Barbara Clench got to her feet. “I think I need a walk.”

Her husband got up and went with her, leaving me and Oliver alone with Rhys and Ana with one n.

“She can’t have…” I tried. Then. “How did…?”

“Don’t look at me,” said Rhys. “I always thought you two got on.”

That made no sense. “How could you possibly think that?”

“Well, you’re very similar.”

Was it hypocritical to be offended that somebody had compared you to a woman you’d just vehemently denied hating? “We bloody well aren’t.”

“You’re both rude and think you’re better than everybody.”

“Hey, that is not…” I stopped. Probably best to rephrase. “I’m nowhere near as bad as I was a couple of years ago.”

Rhys gave a shrug. “And neither’s she, but you’re still both awful quite a lot of the time.”

Words clearly weren’t working for me so I made a grah kind of noise. “Oliver? Back me up here. I am not an arsehole.”

With a gentleness that people normally reserved for angry children and frightened dogs, Oliver patted my leg. “You’re a wonderful human being, and I love you. But you can be a tiny bit mean sometimes.”

Betrayal. Rank betrayal. “So can you.”

“This isn’t about him.” Rhys was looking as serious as he was capable of, which wasn’t hugely serious. “You’re the one who isn’t inviting us to your wedding.”

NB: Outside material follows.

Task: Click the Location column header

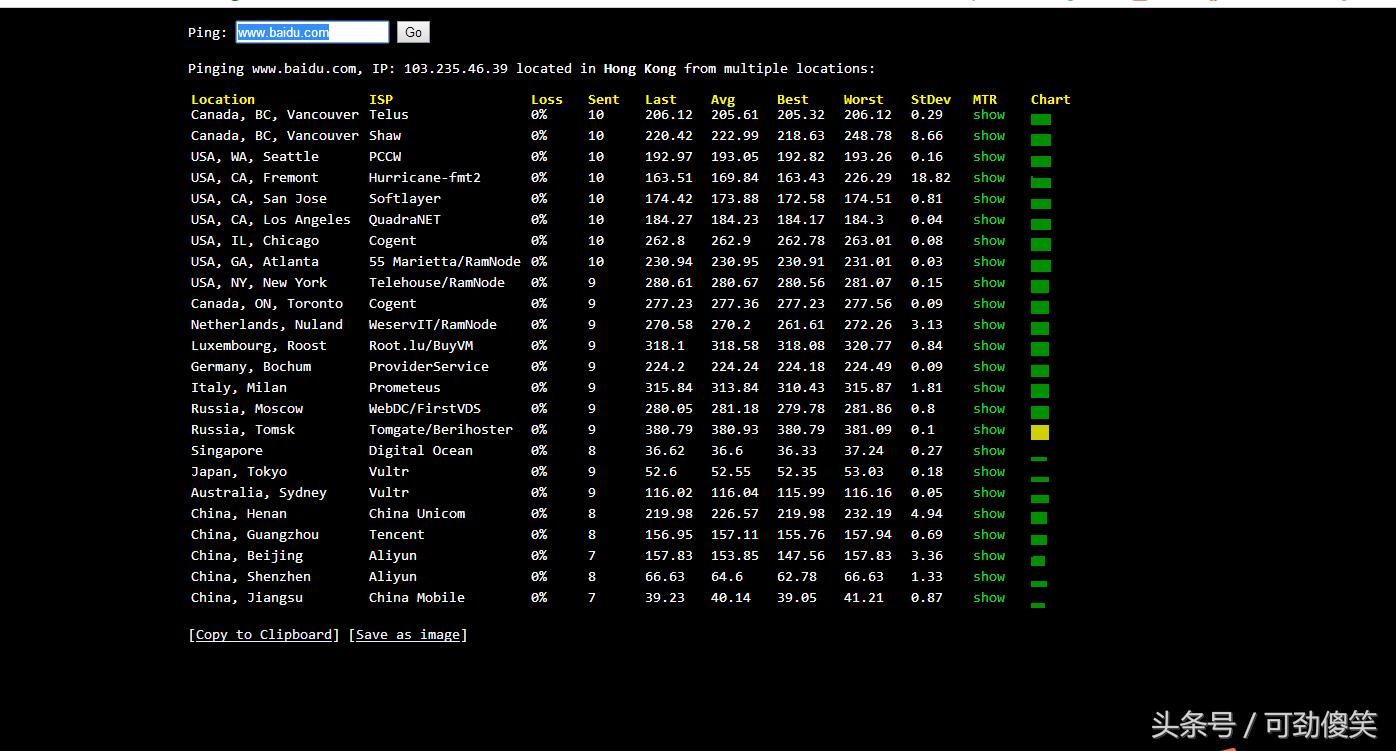Action: point(222,99)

“It’s his wedding too,” I pointed out.

“And I never said you couldn’t invite your work friends,”

murmured Oliver, traitorously. “I just thought we agreed we wanted to keep it small.”

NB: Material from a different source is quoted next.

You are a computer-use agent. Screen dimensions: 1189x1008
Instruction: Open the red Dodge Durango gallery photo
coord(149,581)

I wasn’t letting Oliver lawyer his way out of this one. “How can we keep it small if I invite my entire office?”

“It’s not a very large office,” he pointed out.

Exasperated, I turned pleadingly back to Rhys. “Why do you even want to come? You can’t actually like weddings. No sensible person likes weddings.”

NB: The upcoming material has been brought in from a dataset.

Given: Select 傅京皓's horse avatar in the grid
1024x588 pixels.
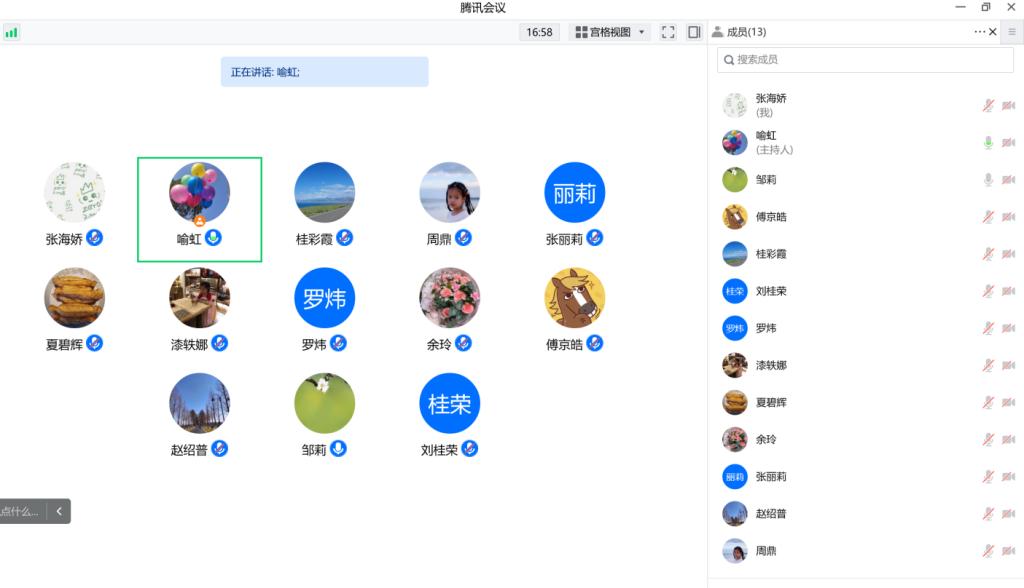Looking at the screenshot, I should point(574,298).
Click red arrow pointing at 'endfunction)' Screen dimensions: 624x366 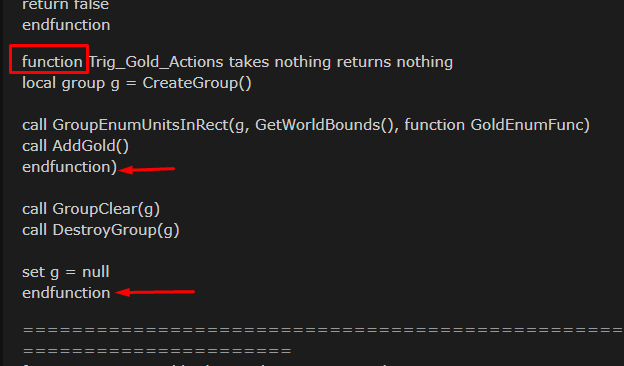147,170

“Bridget likes weddings,” said Oliver, continuing to jam knives into my spine.

“Bridget isn’t sensible. Not where romance is concerned.”

Oliver gave me a smile that almost made me forget how cross I was with him. “True, she thought we’d be a good couple.”

“You see.” I jabbed my finger at him triumphantly. “He’s mean as well. We’re a mean couple. A couple of mean people who say mean things and are mean to each other.”

“If it helps,” said Ana with an n, “I agree that weddings mostly suck.”

I slumped back in my chair with unexpected relief. “Thank you.

Why is the only person who has my back the one I’ve never met before?”

“Because…” Oliver shuffled around to kneel facing me. He still had that mischievous look on his face that was making it hard to stay pissed off with him. “She’s new, and she’s trying to make a good impression.”

“And also,” Ana with one n added, “weddings really do suck.”

Rhys was shaking his head. “Oh, no, I love a good wedding, me.

Everybody dressing up nice, people being all happy. Only a complete knobhead would have a problem with that.”

“And now”—I turned my jabbing finger toward Rhys—“you’ve just called your girlfriend a complete knobhead. Why am I the bad guy?”

With her head in Rhys’s lap, Ana with one n gave a little shrug. “I suppose because a lot of the time I can be a complete knobhead.”

“You see?” Rhys gave a vindicated nod. “A good relationship is based on honesty.”

Somehow I was still outnumbered. “Look.” I gave up. “If it means that much to you…of course you can come to our wedding.”

“And Alex and Miffy and Barbara and Gabriel and the Professor?” asked Rhys.

Alex and Miffy we’d have been pretty much obliged to invite anyway since they’d invited us to theirs. To be honest, I was increasingly convinced that weddings were just an elaborate cycle of vengeance that had got really out of hand. Some pair of selfish bastards had forced their friends to come to a tedious party two thousand years ago, and their selfish bastard friends had decided to pay them back by forcing them to come a tedious party, and then some wholly independent group of selfish bastards had built an industry around it and here we were. An eye for an eye leaves the world overpaying for table settings.